• _EXCERPTED TEXT_:
□ □ □

The present embodiments relate to medical diagnostic ultrasound imaging. In particular, fetal measurements are performed using ultrasound data representing a volume.
Fetal biometric measurements represent an important factor for high quality obstetrics health care. Fetal biometric measurements are used for estimating the gestational age (GA) of the fetus, assessing of fetal size, and monitoring of fetal growth and health. To perform the measurements, a physician or sonographer manually searches for a standardized plane using 2-D ultrasound (2DUS) images. Manual searching is cumbersome and contributes to excessive length in clinical obstetric examinations. Long ultrasound examinations may lead to increased costs.
Three-dimensional ultrasound (3DUS) data may have increasing importance in radiology for fetal diagnosis. Compared to 2DUS, the main advantages of 3D US may include a substantial decrease in the examination time, a possibility of post-exam data processing without requesting additional visits of the patient, and the ability of experts to produce 2-D views of the fetal anatomies in orientations that cannot be seen in common 2-D ultrasound exams. However, extensive manipulation on the part of the physician or the sonographer may be required in order to identify standard planes for measurements from the 3DUS data. The learning curve to understand these manipulation steps is quite large, even for expert users. Usually, expert users find several landmarks in order to reach the sought anatomy. For example, the standardized plane for measuring the lateral ventricles in the fetus brain is referred to as the transventricular plane. The user searches for the cavum septi pellucidi, frontal horn, atrium, and choroids plexus in order to identify the plane. Since the fetus is oriented in an arbitrary position in each volume, an expert sonographer may require several minutes to localize the structures in a basic examination.
Some automated or semi-automated processes may be used to assist in 3DUS. In the field of 3DUS, segmentation and registration of specific anatomical structures may be provided. However, segmentation and registration merely separate data representing an already identified structure.
In computer vision, there are methods for recognizing 3D objects using range images, but these applications are different in the sense that the system works with surfaces instead of actual volumes. Using 3-D magnetic resonance imaging (3DMRI) data, a combination of a discriminant classifier based on the probabilistic boosting tree (PBD) for appearance and generative classifier based on principal components analysis (PCA) for shape, where the weights for these two terms are learned automatically, has been proposed. This is applied to the segmentation of eight brain structures, where the system takes eight minutes to run. Segmentation of heart structures using 3-D computed tomography (CT) may be based on discriminant classifiers and marginal space learning. The segmentation of four heart structures may be achieved in less than eight seconds. However, 3DUS data is different than CT or MRI data. The orientation of anatomical structures in MRI and CT data is generally better constrained than that of 3DUS.

□ □ □

• _WORK ITEM 1_:
Reproduce the passage on fetal ultrasound from "Fetal biometric measurements represent" to "to increased costs.".
• _WORK ITEM 2_:
In the passage on fetal ultrasound, what is the standardized plane for measuring the lateral ventricles in the fetus brain called?

□ □ □

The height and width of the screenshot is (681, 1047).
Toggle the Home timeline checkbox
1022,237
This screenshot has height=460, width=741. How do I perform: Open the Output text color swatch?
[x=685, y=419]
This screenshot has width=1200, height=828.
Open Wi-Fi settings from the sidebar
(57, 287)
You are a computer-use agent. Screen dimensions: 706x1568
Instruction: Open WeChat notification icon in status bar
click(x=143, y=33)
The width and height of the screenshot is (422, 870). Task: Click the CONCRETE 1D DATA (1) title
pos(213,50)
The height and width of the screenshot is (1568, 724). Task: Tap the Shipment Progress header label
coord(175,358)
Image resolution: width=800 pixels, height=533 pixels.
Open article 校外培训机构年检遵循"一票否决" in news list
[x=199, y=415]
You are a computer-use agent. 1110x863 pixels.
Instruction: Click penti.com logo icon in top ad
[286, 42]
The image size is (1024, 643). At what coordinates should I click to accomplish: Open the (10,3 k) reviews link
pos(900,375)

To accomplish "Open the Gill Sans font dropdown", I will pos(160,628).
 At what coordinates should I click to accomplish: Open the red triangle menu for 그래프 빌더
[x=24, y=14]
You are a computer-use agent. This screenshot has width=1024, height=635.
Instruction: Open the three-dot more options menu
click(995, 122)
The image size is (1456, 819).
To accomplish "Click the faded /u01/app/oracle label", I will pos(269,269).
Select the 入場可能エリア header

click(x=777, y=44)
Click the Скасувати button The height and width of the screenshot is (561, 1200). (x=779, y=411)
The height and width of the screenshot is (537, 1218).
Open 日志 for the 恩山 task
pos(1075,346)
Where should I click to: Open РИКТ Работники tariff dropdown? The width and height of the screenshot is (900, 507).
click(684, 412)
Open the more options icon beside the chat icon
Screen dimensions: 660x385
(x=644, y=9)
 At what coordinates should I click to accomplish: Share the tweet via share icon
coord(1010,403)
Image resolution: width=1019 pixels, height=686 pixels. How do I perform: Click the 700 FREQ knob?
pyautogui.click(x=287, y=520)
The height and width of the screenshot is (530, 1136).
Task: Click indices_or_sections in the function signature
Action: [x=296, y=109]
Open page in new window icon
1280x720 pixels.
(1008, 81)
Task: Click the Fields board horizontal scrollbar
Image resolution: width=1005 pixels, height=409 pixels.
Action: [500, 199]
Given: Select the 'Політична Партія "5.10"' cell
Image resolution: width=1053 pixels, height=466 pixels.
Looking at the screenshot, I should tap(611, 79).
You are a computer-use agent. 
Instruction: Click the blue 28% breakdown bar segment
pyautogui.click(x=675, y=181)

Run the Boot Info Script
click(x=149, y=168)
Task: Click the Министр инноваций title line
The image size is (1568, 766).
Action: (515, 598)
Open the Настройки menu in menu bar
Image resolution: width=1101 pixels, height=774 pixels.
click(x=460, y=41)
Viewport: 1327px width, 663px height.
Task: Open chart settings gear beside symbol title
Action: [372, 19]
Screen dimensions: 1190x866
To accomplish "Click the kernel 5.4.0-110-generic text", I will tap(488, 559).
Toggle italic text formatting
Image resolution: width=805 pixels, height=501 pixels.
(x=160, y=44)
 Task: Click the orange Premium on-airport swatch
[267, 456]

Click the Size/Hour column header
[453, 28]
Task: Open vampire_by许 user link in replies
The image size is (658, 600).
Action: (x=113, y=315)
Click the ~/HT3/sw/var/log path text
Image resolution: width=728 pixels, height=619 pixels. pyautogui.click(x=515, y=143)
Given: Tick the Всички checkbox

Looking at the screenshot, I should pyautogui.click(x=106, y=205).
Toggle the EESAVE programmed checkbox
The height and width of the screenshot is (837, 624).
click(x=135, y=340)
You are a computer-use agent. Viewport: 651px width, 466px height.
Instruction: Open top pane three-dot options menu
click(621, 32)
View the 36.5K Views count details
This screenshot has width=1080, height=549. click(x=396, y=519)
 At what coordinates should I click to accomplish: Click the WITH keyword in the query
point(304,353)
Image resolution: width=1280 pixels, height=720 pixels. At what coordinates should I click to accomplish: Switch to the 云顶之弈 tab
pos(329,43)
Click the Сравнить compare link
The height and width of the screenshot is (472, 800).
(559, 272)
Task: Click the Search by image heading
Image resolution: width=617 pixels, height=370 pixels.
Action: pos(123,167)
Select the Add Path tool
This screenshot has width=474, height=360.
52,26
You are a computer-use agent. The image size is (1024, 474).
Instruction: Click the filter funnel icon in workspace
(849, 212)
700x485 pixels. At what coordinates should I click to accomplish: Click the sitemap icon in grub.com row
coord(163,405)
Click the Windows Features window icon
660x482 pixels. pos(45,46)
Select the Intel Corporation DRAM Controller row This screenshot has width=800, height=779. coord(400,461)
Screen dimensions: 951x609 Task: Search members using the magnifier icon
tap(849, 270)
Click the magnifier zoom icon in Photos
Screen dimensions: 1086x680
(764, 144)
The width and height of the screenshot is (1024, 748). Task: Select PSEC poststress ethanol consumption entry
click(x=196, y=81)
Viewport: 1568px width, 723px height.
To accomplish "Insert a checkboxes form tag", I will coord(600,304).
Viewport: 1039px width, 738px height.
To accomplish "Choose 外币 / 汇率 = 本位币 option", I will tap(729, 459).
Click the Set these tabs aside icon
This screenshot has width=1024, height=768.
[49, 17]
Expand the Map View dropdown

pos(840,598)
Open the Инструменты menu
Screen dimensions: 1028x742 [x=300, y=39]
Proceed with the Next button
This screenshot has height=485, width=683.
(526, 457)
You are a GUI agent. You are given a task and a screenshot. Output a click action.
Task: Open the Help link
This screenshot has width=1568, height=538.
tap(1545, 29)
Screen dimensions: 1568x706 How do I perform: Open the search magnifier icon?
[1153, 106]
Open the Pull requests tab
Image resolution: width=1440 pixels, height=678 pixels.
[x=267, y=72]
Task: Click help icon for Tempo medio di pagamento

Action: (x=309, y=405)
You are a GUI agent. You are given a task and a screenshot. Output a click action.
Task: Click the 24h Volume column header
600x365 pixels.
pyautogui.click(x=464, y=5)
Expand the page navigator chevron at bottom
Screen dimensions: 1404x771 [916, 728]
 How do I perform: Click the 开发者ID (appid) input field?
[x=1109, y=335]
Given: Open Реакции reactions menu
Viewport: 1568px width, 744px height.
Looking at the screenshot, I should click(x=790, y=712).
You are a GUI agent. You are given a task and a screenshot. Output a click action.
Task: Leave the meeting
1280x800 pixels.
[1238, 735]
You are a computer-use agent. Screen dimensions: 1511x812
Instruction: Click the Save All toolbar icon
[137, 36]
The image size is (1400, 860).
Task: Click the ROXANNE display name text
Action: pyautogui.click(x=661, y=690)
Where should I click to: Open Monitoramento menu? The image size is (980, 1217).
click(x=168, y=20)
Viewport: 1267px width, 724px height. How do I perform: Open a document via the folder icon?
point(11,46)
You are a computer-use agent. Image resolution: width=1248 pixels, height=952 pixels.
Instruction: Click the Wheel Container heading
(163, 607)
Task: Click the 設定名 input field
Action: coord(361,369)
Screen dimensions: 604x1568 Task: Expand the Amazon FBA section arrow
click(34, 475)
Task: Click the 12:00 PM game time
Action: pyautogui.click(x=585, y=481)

□ □ □

• _PROBLEM SOLUTION 1_:
Fetal biometric measurements represent an important factor for high quality obstetrics health care. Fetal biometric measurements are used for estimating the gestational age (GA) of the fetus, assessing of fetal size, and monitoring of fetal growth and health. To perform the measurements, a physician or sonographer manually searches for a standardized plane using 2-D ultrasound (2DUS) images. Manual searching is cumbersome and contributes to excessive length in clinical obstetric examinations. Long ultrasound examinations may lead to increased costs.

• _PROBLEM SOLUTION 2_:
The transventricular plane.